En 1974, Kluge aplicó con una radicalidad aún mayor sus principios de narración en El peligro y extrema necesidad el justo medio acarrea la muerte. Esta vez el montaje vincula cuatro hilos de acción recíprocamente independientes: la historia de un agente de la RDA, que en la RFA realiza investigación básica de una manera nada ortodoxa; la historia de una prostituta ladrona que roba a sus clientes; escenas documentales de la ocupación de casas en Frankfurt, de acciones policiales en contra de la ocupación y demolición de casas; y finalmente, un mundo de noticieros, con acontecimientos de la época y, sobre todo, con informes acerca del carnaval que simultáneamente se celebra en la ciudad.

La ironía soberana y cortante de Kluge y su capacidad para asociaciones sorprendentes e intentos mentales de ordenación lo distinguen como uno de los pocos directores alemanes que son capaces de presentar comedias brillantes. A su manera, realiza Ferdinando el duro (1976); al mismo tiempo quería de esta forma estatuir un ejemplo y demostrar que estaba perfectamente en condiciones de alcanzar un público mayor que el de sus aficionados al cine de autor. Por primera vez narra una historia continuada y en todo momento se preocupa por su coherencia. Su protagonista, un expolicía, desplaza su actividad del ámbito público al privado y se convierte en director de una empresa para la protección de fábricas a la que planea y arma como si se tratara de preparar una guerra.

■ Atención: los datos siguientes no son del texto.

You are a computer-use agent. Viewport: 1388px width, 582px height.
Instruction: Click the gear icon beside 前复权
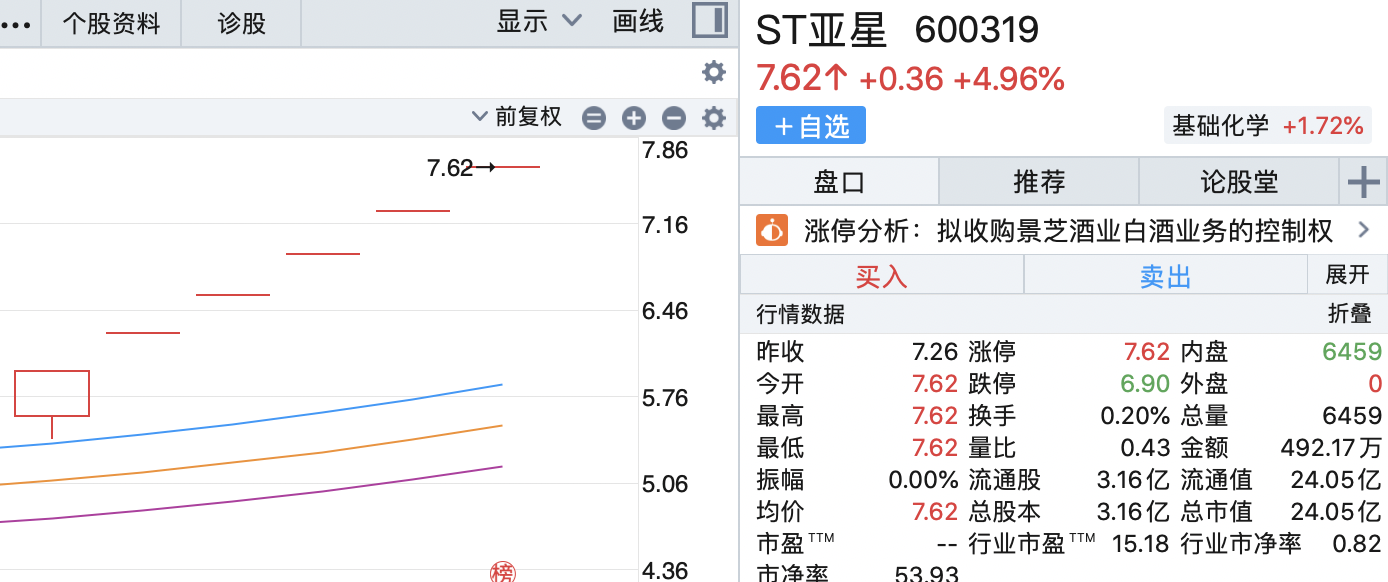pyautogui.click(x=713, y=119)
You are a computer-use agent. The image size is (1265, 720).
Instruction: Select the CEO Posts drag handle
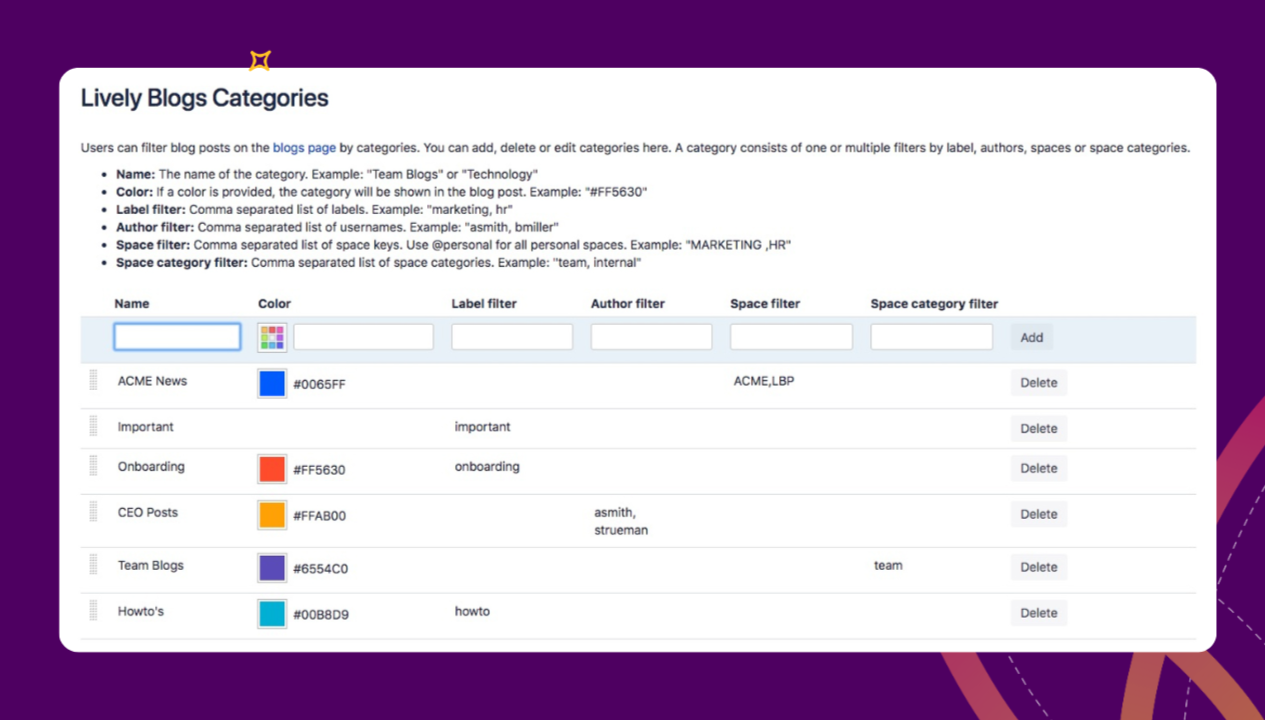93,512
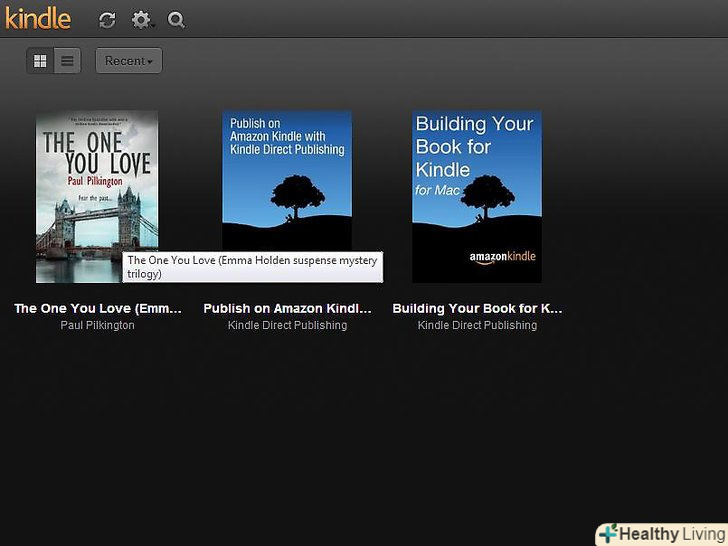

En una de sus obras, Kluge ha continuado este procedimiento con una mayor concentración en el presente: El poder de los sentimientos (1983), trata de las posibilidades e imposibilidades del amor en un mundo regulado y destruido por un sistema de poder y por las leyes de la oferta y la demanda, de la compra y de la venta. Creo que todo cuanto se opera en nuestro mundo, todo lo que se mueve, lo hace a expensas de los sentimientos; pero creo también que éstos no poseen fuerza, o poder institucional. Están por todas partes, sólo que no se les ve. Cuando trabajan nadie los está mirando, pero se cuenta siempre con ellos y su tarea gratuita. Hacen falta, sí, los sentimientos, esa tremenda facultad de los humanos de mover montañas en su interior de tender puentes sobre los tiempos.